EXERCISE BRIEF
Recast the lines of the records from the line with "Task: Open the Products cart icon in sidebar" through the end of the records as a JSON list of strings, one string per line, skipping blank lines.

Dataset entries
>> Begin

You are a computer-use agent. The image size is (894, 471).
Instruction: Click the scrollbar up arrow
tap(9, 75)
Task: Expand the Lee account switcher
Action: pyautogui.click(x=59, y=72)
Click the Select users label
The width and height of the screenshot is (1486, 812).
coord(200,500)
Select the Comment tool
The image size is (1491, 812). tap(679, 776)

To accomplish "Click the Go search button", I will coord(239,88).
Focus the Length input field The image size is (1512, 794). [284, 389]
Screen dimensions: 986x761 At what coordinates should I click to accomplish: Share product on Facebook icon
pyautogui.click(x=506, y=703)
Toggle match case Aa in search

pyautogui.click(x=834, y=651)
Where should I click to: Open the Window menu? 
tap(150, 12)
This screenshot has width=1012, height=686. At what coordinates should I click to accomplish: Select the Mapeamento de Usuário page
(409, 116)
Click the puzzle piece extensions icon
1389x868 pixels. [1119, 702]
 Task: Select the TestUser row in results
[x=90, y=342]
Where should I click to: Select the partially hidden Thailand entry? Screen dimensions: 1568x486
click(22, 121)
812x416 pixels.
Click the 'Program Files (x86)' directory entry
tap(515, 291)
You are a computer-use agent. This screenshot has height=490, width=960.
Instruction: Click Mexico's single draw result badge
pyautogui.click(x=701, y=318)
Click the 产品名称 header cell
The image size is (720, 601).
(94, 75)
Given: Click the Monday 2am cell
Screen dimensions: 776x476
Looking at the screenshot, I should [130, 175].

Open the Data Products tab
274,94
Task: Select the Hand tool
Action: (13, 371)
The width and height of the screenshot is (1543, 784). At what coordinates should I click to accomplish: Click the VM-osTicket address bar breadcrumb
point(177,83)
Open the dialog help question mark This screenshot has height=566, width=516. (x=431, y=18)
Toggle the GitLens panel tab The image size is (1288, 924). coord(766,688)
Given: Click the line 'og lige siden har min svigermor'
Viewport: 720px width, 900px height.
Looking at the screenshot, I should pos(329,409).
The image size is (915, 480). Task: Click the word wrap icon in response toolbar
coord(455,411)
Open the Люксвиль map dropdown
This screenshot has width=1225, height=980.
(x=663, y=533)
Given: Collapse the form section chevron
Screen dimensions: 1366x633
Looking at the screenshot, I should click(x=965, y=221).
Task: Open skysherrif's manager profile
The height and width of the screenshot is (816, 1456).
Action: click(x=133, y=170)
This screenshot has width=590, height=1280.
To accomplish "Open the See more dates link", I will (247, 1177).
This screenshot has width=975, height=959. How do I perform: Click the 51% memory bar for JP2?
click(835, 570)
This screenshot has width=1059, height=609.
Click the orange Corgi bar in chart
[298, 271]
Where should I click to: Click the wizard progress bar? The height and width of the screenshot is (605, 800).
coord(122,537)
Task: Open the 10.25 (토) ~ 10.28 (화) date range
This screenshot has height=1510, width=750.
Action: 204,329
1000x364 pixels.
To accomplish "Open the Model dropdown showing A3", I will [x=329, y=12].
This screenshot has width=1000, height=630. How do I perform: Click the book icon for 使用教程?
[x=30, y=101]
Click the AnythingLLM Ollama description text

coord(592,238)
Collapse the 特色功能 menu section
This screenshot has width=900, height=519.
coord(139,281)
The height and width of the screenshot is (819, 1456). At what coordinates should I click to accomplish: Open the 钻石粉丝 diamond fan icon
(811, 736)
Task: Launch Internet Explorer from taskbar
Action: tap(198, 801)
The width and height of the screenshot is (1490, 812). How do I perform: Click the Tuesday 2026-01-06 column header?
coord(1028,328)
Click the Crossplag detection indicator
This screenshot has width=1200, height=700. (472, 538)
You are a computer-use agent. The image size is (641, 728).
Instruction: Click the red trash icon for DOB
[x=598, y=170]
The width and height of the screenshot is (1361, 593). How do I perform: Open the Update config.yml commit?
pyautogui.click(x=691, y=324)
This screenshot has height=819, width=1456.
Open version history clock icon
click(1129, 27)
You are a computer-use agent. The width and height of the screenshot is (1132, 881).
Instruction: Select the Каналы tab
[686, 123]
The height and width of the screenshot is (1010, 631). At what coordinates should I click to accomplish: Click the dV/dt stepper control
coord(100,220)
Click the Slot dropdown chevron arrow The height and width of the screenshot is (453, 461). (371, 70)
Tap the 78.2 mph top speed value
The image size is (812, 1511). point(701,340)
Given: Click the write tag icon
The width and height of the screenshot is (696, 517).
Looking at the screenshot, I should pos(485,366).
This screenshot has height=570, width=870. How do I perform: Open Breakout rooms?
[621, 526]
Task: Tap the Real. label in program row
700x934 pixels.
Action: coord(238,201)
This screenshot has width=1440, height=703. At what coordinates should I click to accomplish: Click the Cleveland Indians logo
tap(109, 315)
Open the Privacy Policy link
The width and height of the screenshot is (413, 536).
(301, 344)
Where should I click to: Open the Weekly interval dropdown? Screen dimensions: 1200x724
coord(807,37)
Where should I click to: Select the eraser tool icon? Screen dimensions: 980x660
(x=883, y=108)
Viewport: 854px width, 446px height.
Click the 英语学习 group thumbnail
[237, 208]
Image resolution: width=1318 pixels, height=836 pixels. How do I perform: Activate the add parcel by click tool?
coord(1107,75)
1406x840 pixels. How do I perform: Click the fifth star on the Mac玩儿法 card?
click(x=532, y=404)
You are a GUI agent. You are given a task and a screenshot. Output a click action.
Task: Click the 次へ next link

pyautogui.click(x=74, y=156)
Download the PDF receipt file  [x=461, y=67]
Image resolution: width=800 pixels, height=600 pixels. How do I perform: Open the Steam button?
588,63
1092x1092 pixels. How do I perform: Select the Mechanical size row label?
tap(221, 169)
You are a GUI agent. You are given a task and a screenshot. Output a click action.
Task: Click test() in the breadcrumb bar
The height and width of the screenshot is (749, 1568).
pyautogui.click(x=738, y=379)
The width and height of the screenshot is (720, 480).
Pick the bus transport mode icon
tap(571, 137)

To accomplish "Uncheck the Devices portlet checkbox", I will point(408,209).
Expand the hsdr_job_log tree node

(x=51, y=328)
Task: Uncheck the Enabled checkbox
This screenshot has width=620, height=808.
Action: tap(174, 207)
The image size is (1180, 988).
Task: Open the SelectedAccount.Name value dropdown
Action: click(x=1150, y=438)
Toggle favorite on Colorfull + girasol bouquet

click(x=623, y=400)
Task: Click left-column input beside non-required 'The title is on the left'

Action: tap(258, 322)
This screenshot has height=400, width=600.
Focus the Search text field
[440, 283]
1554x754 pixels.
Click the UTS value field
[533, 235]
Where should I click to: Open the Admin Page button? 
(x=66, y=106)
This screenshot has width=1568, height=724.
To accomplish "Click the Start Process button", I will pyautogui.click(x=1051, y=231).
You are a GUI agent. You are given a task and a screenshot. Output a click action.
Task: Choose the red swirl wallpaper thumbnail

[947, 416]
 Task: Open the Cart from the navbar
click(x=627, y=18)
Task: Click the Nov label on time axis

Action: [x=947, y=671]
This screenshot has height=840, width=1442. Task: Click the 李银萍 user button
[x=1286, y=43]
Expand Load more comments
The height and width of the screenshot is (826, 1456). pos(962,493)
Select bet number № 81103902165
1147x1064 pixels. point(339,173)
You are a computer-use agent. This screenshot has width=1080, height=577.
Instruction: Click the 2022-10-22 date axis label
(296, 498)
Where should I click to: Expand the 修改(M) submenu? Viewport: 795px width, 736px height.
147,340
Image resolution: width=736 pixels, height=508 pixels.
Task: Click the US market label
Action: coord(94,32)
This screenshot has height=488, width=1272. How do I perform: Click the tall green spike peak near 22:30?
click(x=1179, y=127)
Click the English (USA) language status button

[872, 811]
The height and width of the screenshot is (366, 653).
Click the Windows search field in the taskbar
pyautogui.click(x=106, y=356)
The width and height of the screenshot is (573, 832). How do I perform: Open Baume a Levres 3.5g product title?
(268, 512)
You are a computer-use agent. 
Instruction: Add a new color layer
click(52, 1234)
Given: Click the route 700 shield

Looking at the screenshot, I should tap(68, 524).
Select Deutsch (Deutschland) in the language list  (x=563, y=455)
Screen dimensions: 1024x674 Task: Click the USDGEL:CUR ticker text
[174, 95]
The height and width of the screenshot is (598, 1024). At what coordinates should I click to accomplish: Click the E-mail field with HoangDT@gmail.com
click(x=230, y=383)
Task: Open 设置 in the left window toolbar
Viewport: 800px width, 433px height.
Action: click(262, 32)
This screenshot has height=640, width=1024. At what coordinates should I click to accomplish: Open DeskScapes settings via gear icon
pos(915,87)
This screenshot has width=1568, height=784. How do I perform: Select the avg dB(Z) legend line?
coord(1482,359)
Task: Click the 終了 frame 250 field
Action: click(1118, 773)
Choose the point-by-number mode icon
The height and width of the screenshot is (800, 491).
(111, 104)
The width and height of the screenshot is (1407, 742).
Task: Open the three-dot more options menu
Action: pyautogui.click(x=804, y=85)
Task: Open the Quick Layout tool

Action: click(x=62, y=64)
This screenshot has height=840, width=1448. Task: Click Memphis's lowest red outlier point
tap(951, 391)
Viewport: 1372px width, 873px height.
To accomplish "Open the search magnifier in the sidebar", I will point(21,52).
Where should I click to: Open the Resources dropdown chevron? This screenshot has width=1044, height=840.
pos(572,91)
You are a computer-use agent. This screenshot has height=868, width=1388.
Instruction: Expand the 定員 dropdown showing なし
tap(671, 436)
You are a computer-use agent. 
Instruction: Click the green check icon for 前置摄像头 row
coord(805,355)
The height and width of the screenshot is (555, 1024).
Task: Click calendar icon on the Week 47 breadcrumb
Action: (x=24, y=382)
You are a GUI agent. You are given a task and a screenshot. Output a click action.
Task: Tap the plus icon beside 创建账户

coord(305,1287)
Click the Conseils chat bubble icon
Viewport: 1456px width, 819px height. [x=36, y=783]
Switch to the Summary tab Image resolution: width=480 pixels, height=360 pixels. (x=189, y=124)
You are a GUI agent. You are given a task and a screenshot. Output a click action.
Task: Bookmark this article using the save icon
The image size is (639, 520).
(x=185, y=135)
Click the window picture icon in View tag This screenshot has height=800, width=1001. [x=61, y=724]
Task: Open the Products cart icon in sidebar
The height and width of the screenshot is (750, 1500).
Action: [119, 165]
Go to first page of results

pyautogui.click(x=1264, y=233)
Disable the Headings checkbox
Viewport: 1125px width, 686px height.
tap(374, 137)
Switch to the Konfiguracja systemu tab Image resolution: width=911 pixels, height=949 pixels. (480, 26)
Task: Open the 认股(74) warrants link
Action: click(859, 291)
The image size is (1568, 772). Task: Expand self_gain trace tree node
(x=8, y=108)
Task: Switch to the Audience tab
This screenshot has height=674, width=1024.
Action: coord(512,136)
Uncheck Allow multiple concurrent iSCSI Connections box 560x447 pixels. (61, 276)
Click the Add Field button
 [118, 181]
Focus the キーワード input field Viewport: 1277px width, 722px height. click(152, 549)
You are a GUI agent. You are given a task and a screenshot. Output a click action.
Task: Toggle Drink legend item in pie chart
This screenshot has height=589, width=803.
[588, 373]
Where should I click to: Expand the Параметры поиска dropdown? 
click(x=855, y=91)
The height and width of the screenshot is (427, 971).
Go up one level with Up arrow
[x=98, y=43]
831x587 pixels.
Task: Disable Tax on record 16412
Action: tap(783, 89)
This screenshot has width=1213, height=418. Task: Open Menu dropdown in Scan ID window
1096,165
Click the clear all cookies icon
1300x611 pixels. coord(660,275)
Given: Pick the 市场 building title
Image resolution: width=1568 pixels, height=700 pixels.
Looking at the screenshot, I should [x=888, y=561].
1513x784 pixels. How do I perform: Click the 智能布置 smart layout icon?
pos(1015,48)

>> End

EXERCISE SOLUTION
[
  "Task: Open the Products cart icon in sidebar",
  "The height and width of the screenshot is (750, 1500).",
  "Action: [119, 165]",
  "Go to first page of results",
  "pyautogui.click(x=1264, y=233)",
  "Disable the Headings checkbox",
  "Viewport: 1125px width, 686px height.",
  "tap(374, 137)",
  "Switch to the Konfiguracja systemu tab Image resolution: width=911 pixels, height=949 pixels. (480, 26)",
  "Task: Open the 认股(74) warrants link",
  "Action: click(859, 291)",
  "The image size is (1568, 772). Task: Expand self_gain trace tree node",
  "(x=8, y=108)",
  "Task: Switch to the Audience tab",
  "This screenshot has height=674, width=1024.",
  "Action: coord(512,136)",
  "Uncheck Allow multiple concurrent iSCSI Connections box 560x447 pixels. (61, 276)",
  "Click the Add Field button",
  " [118, 181]",
  "Focus the キーワード input field Viewport: 1277px width, 722px height. click(152, 549)",
  "You are a GUI agent. You are given a task and a screenshot. Output a click action.",
  "Task: Toggle Drink legend item in pie chart",
  "This screenshot has height=589, width=803.",
  "[588, 373]",
  "Where should I click to: Expand the Параметры поиска dropdown? ",
  "click(x=855, y=91)",
  "The height and width of the screenshot is (427, 971).",
  "Go up one level with Up arrow",
  "[x=98, y=43]",
  "831x587 pixels.",
  "Task: Disable Tax on record 16412",
  "Action: tap(783, 89)",
  "This screenshot has width=1213, height=418. Task: Open Menu dropdown in Scan ID window",
  "1096,165",
  "Click the clear all cookies icon",
  "1300x611 pixels. coord(660,275)",
  "Given: Pick the 市场 building title",
  "Image resolution: width=1568 pixels, height=700 pixels.",
  "Looking at the screenshot, I should [x=888, y=561].",
  "1513x784 pixels. How do I perform: Click the 智能布置 smart layout icon?",
  "pos(1015,48)"
]